What about research questions?
I expect some people reading this post will think I have lost the plot – the important thing for any research project is to have good research questions, matched to a strong methodology, with potential to elucidate some important new aspect of development, cognition, education… Of course I agree, but the key difference is that these are things I DO want to spend my time working on. It is a pleasure to discuss with a student their interests and help mould these into a set of questions with accompanying methods. It is my responsibility as a supervisor to make sure this process is thorough and I relish that aspect. The list here is the stuff I either can’t or don’t want to have to tell you about.
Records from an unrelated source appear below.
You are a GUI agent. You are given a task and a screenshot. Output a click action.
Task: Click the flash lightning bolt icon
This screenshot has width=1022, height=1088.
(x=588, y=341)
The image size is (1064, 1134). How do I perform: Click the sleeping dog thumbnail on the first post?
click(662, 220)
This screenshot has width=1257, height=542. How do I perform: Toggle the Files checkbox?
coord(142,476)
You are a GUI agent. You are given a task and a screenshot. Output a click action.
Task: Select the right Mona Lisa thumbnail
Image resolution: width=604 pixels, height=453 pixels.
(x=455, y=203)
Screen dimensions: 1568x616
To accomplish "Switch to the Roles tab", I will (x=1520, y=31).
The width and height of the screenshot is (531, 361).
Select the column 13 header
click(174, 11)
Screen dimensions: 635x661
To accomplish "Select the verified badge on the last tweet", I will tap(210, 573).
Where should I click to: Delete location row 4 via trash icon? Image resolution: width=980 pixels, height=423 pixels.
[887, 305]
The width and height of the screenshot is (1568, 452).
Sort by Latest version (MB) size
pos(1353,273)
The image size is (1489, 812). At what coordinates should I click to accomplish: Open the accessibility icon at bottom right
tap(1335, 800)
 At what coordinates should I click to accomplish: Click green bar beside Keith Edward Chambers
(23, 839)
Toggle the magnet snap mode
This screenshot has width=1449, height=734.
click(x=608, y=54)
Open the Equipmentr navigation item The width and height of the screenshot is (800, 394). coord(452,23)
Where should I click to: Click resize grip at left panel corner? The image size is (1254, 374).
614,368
These are my top five issues right now. I wonder how I will feel looking back on this in a decade or so, with dozens of projects completed and perhaps a less idealised view of research? Check back in 2024 and I’ll let you know.
In the meantime, here are a few links to useful student project resources, which I will aim to supplement as I come across more:
- For students new to autism research, Yale has an amazing set of free lectures by internationally renowned experts in the field, available on YouTube or in some cases as podcasts
- For students new to autism and technology specifically you can find out a lot by looking at these talks from the 2012 AWARE event here at Edinburgh
- If you’re struggling with data analysis, these SPSS tutorials have been highly recommended.
- Two books I love – this one by Francesca Happe is a brilliant introduction and mercifully short too. And this more recent volume by Jill Boucher is also excellent.